Records from a collection
◆ ◆ ◆
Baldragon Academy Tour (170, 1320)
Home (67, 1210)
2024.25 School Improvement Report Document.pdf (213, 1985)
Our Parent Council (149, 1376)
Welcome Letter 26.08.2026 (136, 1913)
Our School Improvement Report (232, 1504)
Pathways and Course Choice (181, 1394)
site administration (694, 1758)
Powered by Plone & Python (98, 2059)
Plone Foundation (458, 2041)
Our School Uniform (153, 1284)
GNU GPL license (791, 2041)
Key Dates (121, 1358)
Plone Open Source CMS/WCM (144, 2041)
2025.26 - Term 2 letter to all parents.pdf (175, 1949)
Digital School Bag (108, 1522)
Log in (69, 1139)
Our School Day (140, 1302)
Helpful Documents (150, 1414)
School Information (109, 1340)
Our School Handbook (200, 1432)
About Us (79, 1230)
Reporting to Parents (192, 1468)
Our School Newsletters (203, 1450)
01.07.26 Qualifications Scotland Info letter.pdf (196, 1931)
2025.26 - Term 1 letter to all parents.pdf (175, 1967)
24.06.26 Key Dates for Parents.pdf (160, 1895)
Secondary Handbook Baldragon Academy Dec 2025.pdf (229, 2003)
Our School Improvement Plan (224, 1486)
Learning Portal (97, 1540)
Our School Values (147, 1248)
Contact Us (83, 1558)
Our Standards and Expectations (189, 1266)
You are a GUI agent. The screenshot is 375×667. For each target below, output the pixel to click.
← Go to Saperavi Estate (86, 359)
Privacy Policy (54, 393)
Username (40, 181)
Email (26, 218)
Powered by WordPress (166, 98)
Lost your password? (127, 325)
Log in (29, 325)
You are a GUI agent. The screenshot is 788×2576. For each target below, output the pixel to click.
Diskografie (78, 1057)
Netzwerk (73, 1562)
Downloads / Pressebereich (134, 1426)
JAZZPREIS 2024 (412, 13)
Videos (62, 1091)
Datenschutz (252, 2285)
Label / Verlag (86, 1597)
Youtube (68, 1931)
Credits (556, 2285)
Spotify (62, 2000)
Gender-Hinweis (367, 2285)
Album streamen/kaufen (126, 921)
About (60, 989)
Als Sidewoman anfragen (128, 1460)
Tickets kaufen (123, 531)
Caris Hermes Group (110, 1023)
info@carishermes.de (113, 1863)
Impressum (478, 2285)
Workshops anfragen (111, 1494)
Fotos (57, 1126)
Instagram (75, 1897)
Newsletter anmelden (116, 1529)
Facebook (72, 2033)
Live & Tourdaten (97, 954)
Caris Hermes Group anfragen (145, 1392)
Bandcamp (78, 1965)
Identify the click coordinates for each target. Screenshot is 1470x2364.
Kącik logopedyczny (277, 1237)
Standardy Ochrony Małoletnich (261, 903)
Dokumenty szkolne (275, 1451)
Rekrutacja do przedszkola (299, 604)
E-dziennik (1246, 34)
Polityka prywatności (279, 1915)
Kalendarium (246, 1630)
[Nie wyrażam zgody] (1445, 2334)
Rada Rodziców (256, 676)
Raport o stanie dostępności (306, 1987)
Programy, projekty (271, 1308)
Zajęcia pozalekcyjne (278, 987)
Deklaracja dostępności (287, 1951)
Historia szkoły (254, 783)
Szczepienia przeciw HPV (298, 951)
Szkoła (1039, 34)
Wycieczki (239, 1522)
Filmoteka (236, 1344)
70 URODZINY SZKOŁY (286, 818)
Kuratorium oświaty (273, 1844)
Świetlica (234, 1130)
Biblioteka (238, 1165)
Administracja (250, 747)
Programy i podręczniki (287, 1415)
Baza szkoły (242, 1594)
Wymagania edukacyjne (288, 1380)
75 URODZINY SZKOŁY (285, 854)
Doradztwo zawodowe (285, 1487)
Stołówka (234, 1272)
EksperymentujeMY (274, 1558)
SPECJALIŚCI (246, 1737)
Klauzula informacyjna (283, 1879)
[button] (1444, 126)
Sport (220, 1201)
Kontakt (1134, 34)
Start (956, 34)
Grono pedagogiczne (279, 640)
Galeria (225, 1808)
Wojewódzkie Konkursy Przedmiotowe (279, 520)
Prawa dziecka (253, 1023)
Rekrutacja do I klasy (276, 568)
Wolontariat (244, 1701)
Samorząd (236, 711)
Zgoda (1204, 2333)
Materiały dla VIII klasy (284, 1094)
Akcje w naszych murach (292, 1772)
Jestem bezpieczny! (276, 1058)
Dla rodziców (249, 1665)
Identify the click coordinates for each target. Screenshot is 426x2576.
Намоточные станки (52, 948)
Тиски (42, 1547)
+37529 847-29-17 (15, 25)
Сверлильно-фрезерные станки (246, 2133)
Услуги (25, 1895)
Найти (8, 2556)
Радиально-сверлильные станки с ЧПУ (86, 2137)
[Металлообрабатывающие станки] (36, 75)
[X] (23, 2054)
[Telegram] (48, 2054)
◆ ◆ ◆
Up to and including the line with "24.06.26 Key Dates", print every line of the records from the start.

EXERCISE OUTPUT.
Baldragon Academy Tour (170, 1320)
Home (67, 1210)
2024.25 School Improvement Report Document.pdf (213, 1985)
Our Parent Council (149, 1376)
Welcome Letter 26.08.2026 (136, 1913)
Our School Improvement Report (232, 1504)
Pathways and Course Choice (181, 1394)
site administration (694, 1758)
Powered by Plone & Python (98, 2059)
Plone Foundation (458, 2041)
Our School Uniform (153, 1284)
GNU GPL license (791, 2041)
Key Dates (121, 1358)
Plone Open Source CMS/WCM (144, 2041)
2025.26 - Term 2 letter to all parents.pdf (175, 1949)
Digital School Bag (108, 1522)
Log in (69, 1139)
Our School Day (140, 1302)
Helpful Documents (150, 1414)
School Information (109, 1340)
Our School Handbook (200, 1432)
About Us (79, 1230)
Reporting to Parents (192, 1468)
Our School Newsletters (203, 1450)
01.07.26 Qualifications Scotland Info letter.pdf (196, 1931)
2025.26 - Term 1 letter to all parents.pdf (175, 1967)
24.06.26 Key Dates for Parents.pdf (160, 1895)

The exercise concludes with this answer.